「ただいま」
「ん、おかえり〜」
コンビニの袋を持ったくろめが部屋に入ってくる。うずめはテレビを観ながら返事をした。
「はい、言ってたヤツ買ってきたよ」
「ありがと」
くろめは袋の中からパックのジュースを取り出した。うずめはテレビから視線を外さずに左手を差し出した。渡せ、と解釈したくろめはジュースをうずめの手に乗せた。うずめはジュースを受け取ると、口元に持っていくと、またくろめの方へ差し出した。
「ストロー刺して」
「そんくらい自分でやれよ」
「今良いとこだから」
「オイ」
テレビには録画していたであろう刑事ドラマが映っている。どうやら今犯人を問い詰めているシーンのようだ。くろめは大きなため息をつくと、ジュースを受け取った。
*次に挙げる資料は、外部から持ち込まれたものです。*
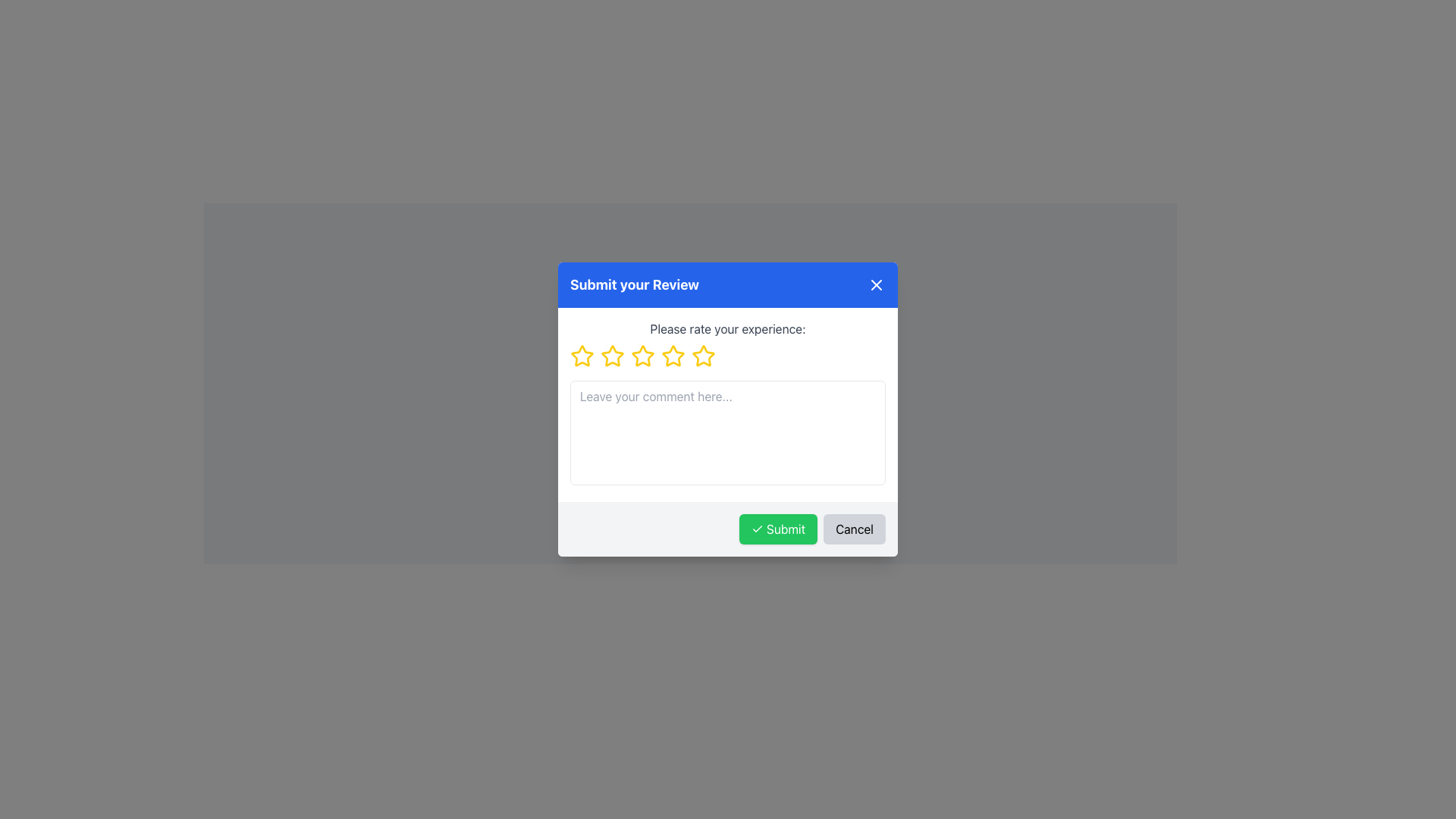 The width and height of the screenshot is (1456, 819). What do you see at coordinates (635, 284) in the screenshot?
I see `the static text displaying 'Submit your Review', which is styled in bold, large white font against a blue background, located at the top section of the modal window` at bounding box center [635, 284].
と、ここであることを思い付く。袋の中には、自分用に買ったパックのコーヒーがある。それも無糖のブラックコーヒーだ。くろめはそれを取りだし、ストローを刺すと、うずめの手に乗せた。
「ありがとう」
うずめはなんの疑いもなくそれを口に運んだ。
「ぶふっ!!!??」
「んふっ……」
うずめはコーヒーを吹き出した。その様子を見てくろめは小さく笑った。
「おいテメェ! これどういう……」
隣を見て怒鳴ったが、そこにくろめの姿はなかった。かわりに、くろめが入ってくる時に閉めたはずのドアが開いているのが見えた。これから考えられることは一つ。
「逃げてんじゃねぇーー!!!!」
うずめは、くろめを探すために部屋を飛び出した。
*
(くそっ、あいつどこ行きやがった?)
適当に教会内を走り回る。が、くろめがどこに逃げたか、どこに隠れたかは検討もつかない。当たりを見回しながら走っていると
「うわっ!」
「ねぷっ!」
曲がり角で誰かにぶつかってしまった。目の前に居るのは白いパーカーの少女……そう、ネプテューヌだ。
「いたた……ちょっと! ちゃんと前見て歩いてよね!」
「悪いねぷっち! でも今はちょっと人探ししてて……」
「ん……? なんか、コーヒーの匂いしない?」
ネプテューヌの目はすぐにうずめの方に向いた。うずめの着ている服にはコーヒーのシミができている。
「うずめ……もしかして自分で着替えれないの?」
「着替えれるけど!?」
「いやいや、だったらコーヒー零してそのまま走り回ったりしないでしょ!」
「これには深い訳が……」
「どんな訳があっても普通零したら着替えるでしょ! もーまったくうずめったら……」
ネプテューヌはうずめの手首を掴んで引っ張った。
「な、どこに連れていくんだよねぷっち!」
「まずは着替えなきゃダメでしょ? 服のシミ落ちなくなる前に洗濯してもらわなきゃ」
「そんなことより俺は……」
「ハイハイ口答えしない」
ネプテューヌは半ば無理矢理にうずめを引っ張っていった。
*
一方その頃くろめはと言うと……
「お、ぎあっち、ここに居たのか」
「わあぁーーーー!!!!???」
教会の大浴場の脱衣場に居た。そこでたまたま、風呂上がりのネプギアと鉢合わせしていた。
「覗きですか!!?」
咄嗟にバスタオルで体を隠した。
「安心しな、覗きに来たわけじゃない。同性の裸に興味は無いしね。オレはぎあっちに用があってきたんだ」
「私に?」
「ああ。それに、風呂上がりならなお好都合だ」
「?」
「ほら」
くろめはパックのジュースをネプギアに差し出した。
「これは……?」
「二個買って一本飲んだんだけど、どうも口に合わなくてさ。ぎあっちにやるよ」
「でも……うずめさんにあげるのじゃダメなんですか?」
「飲まないって言ってた」
「あぁ、そうなんですね。では……ありがとうございます」
ネプギアはジュースを受け取る。まだ冷たい。
「じゃ、そういう事で」
くろめは背を向けてヒラヒラと手を振りながら脱衣場を出た。
「さーて、あいつはまだ私を探し回ってそうだし、ちょっと散歩にでも行くか」
その後、くろめはコンビニの袋を持って帰ってきた。中には同じジュースと、うずめが好きなスイーツが入っていたとか。